### Opdrachten
**A)** Vertaal deze zin uit het tekstfragment over Henry Hudson en Nieuw-Amsterdam in het Engels: "Het werd zijn derde poging na twee eerder mislukte tochten in 1607 en 1608."
**B)** Schrijf een vervolg op het tekstfragment over Henry Hudson en Nieuw-Amsterdam, beginnend na de laatste zin.

### Tekstfragment
Gelukkig komen er na slechte jaren altijd jaren die beter zijn en daaraan herinneren de volgende stenen. In 1927 werd in de noordoostelijke muur een plaquette aangebracht ter herinnering aan het feit dat Henry Hudson op 4 april 1609 van hier vertrok met het pinasschip de Halve Maen, met 18 à 20 man aan boord, om in opdracht van de bewindhebbers van de Kamer Amsterdam van de Oost-Indische Compagnie, via het noordoosten, langs Nova Zembla en Spitsbergen, een route naar China en Japan te vinden. Het werd zijn derde poging na twee eerder mislukte tochten in 1607 en 1608. Wegens strenge kou en zware ijsgang lukte het Hudson opnieuw niet, evenmin als zijn voorganger Willem Barentsz, die in 1596 ook niet verder kwam dan Spitsbergen. Hudson week uit naar het westen en op 30 mei passeerden ze de Faeröer-eilanden om een maand later bij Newfoundland de Amerikaanse kust te bereiken. Vanaf hier naar het zuiden afzakkend arriveerde de Halve Maen op 3 september 1609 in een grote baai bij een schiereiland, dat door de Indianen Manahatta genoemd werd. In deze baai mondde een goed bevaarbare rivier uit, die later de naam Hudsonrivier zou krijgen. Dicht bij deze landingsplaats zou ook de factorij Nieuw-Nederland worden gevestigd van waaruit handel met de Indianen in huiden en pelzen werd gedreven. Voordat in 1621 de West-Indische Compagnie werd opgericht waren in opdracht van Amsterdamse kooplieden in Nieuw-Nederland al enkele handelsposten gesticht, ter bescherming waarvan, aan de bovenloop van de Hudsonrivier, het fort Oranje was opgetrokken. In 1625 werd op Manahatta (Manhattan) bovendien het fort Nieuw-Amsterdam gebouwd waar omheen al vlug een snel groeiende nederzetting ontstond.
In augustus 1664, er woonden toen ruim 9000 Nederlanders, verscheen voor Nieuw-Amsterdam een Engels eskader onder bevel van de Hertog van York. De toenmalige gouverneur, generaal Pieter Stuyvesant (1612-1672),
die wel begreep dat de Engelse overmacht te groot was, gaf de stad zonder slag of stoot over. Sindsdien heette Nieuw-Amsterdam New York.

### Brongegevens
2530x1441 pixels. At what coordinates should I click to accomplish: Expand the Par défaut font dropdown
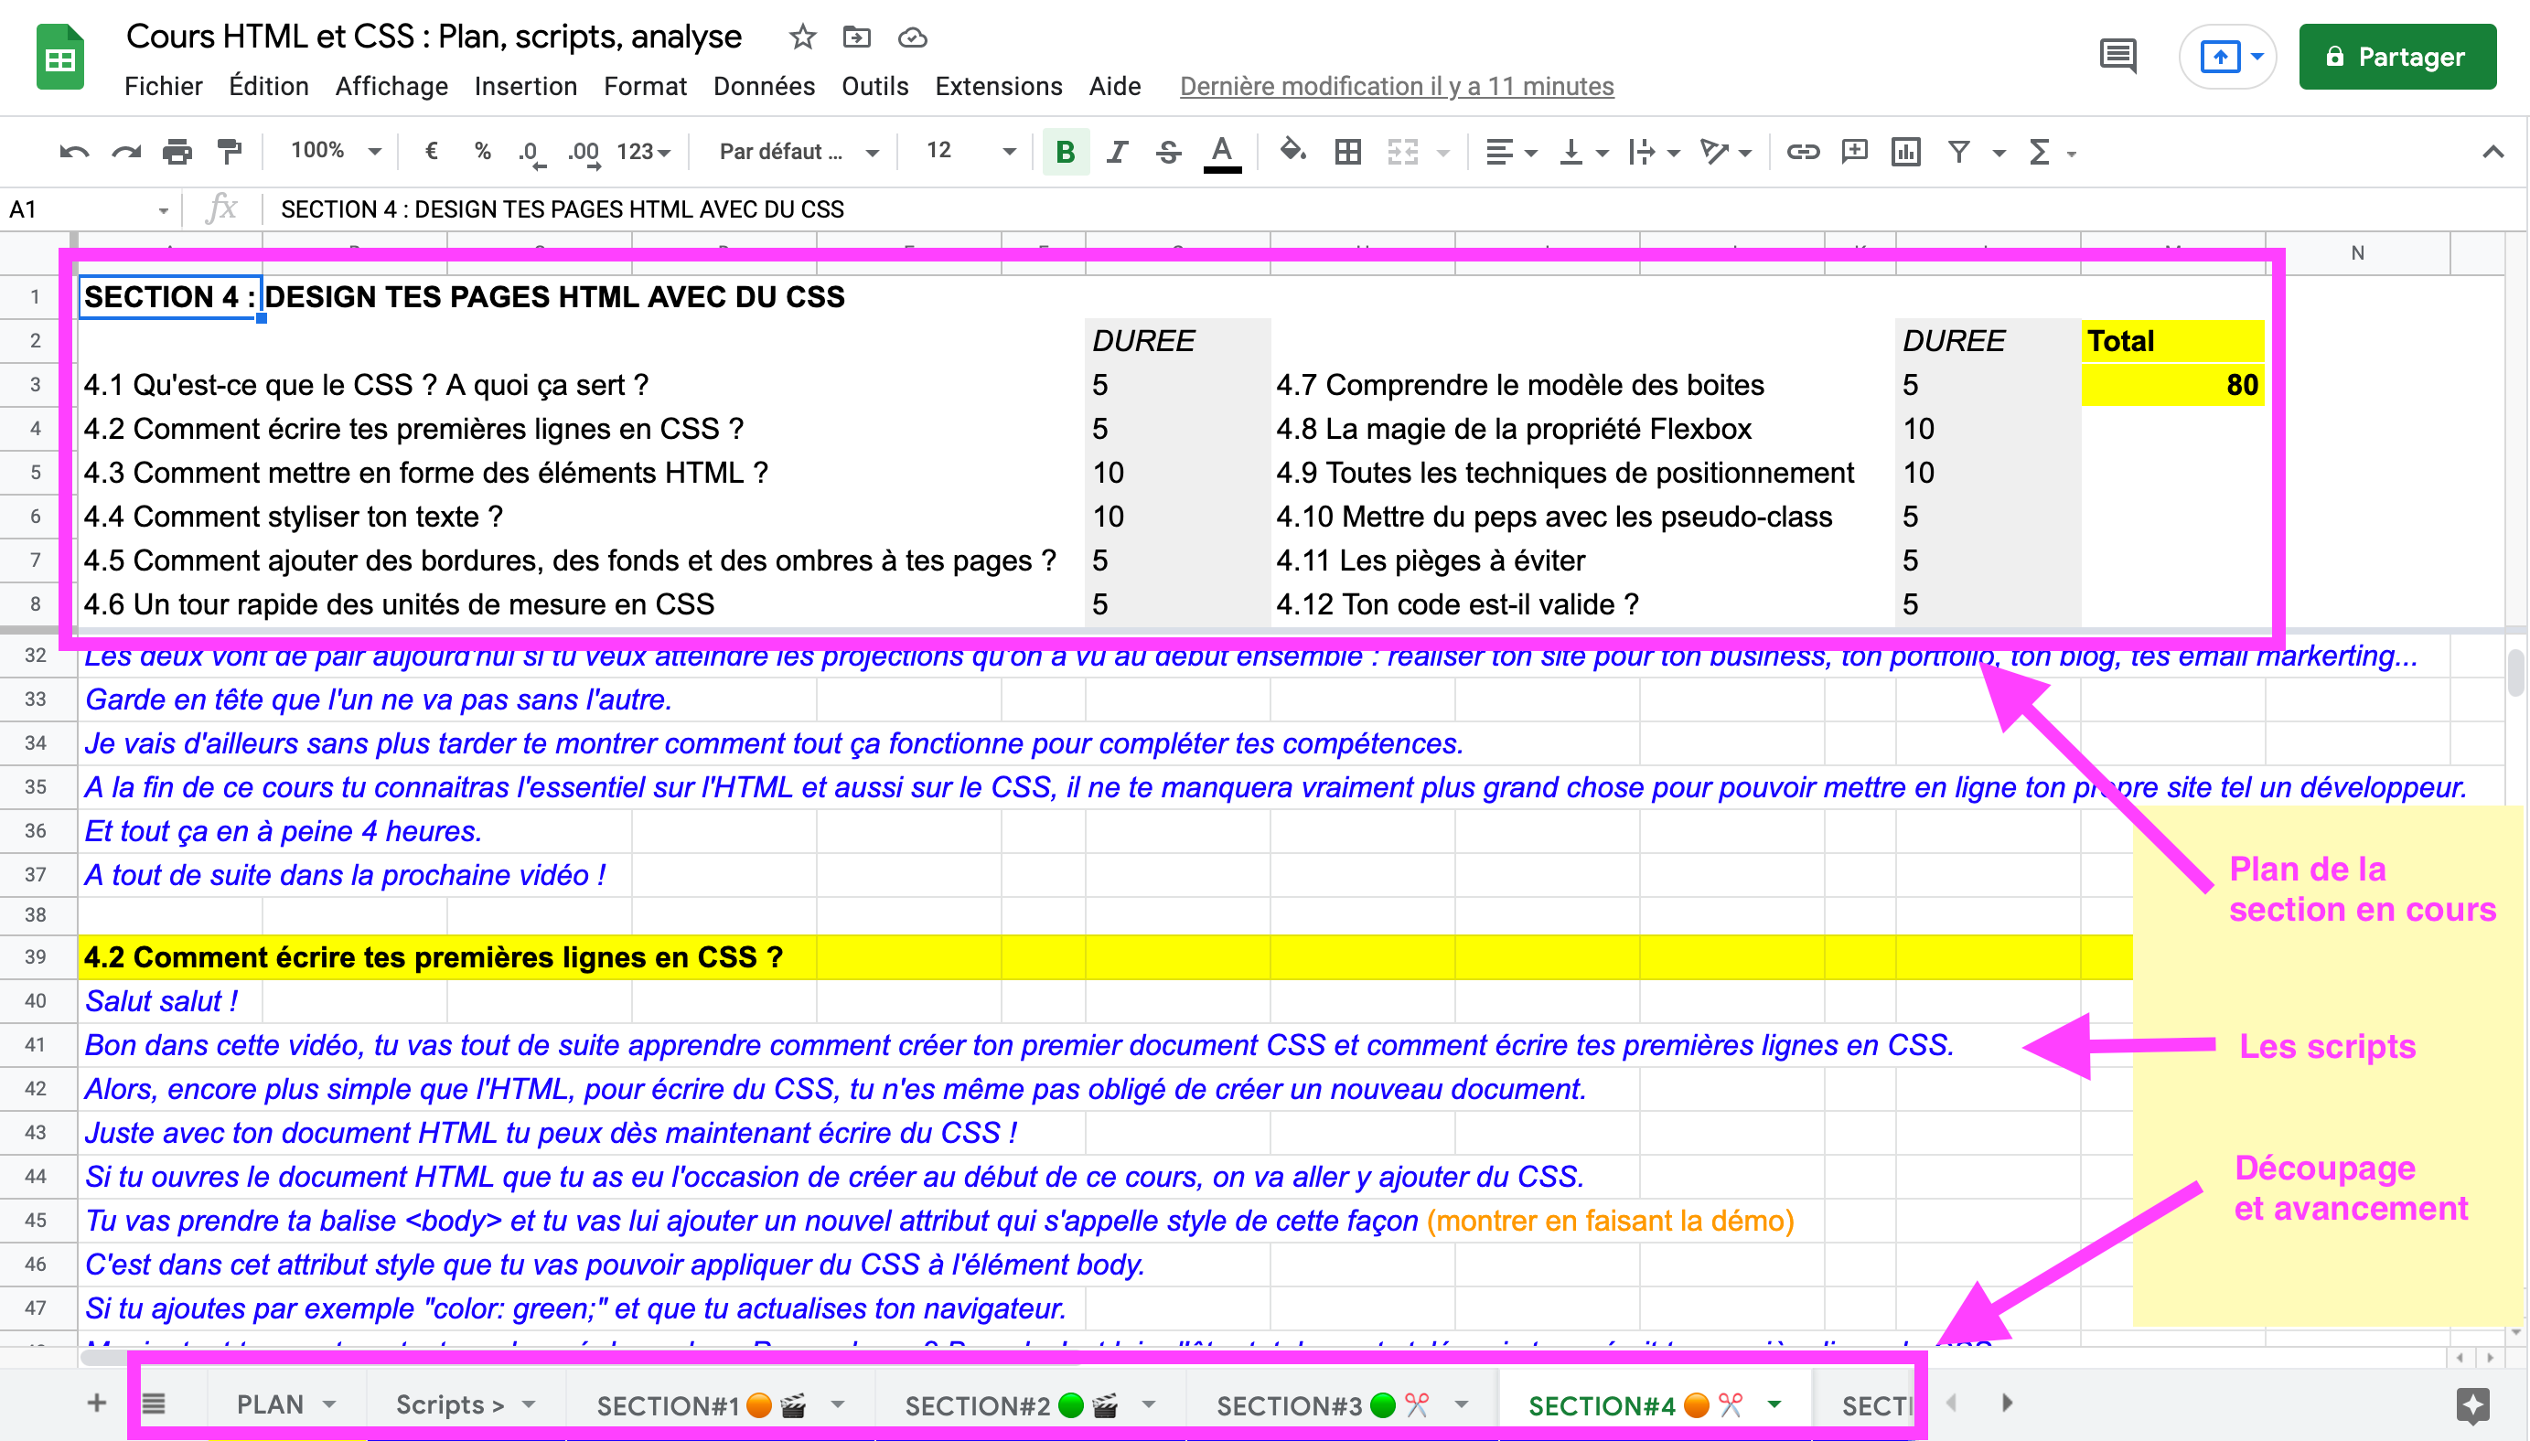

### Antwoorden
**A)** It was his third attempt, after two earlier failed voyages in 1607 and 1608.

**B)**
Het initiatief voor de grote bronzen gedenkplaat, met een uitvoerige tekst, het wapen van Amsterdam, het wapen van New York, een portret van een man met een grote kraag, en een zeilende driemaster waarachter
een toren oprijst, was Amerikaans. Hij werd vervaardigd door een lid van de Greenwich Village Historical Society, die hem schonk aan de gemeente. Drijvende kracht was Frank Bergen Kelley, een autoriteit op het
gebied van de geschiedenis van New York. De enig achterhaalbare aanleiding om de plaat juist in 1927 aan te brengen, was de officiële ontvangst van Amerikaanse journalisten in het Koloniaal Instituut. Het NRC
schreef hierover: Aan een copieus ‘noenmaal’ was er gedronken op de gezondheid van de Amerikaanse president Calvin Coolidge en die van onze koningin Wilhelmina. Bij het toetje kwam Bergen Kelley op de proppen
met maar liefst twee bronzen gedenkplaten en hij kondigde aan dat hij nog een derde in petto had voor Amsterdam. De eerste twee moesten een plaatsje krijgen aan het West-Indisch Huis in de Haarlemmerstraat en
de Engelse Kerk op het Begijnhof, de derde was bedoeld voor de Schreierstoren. Enkele dagen later nam burgemeester Willem de Vlugt het ontwerp inderdaad in ontvangst.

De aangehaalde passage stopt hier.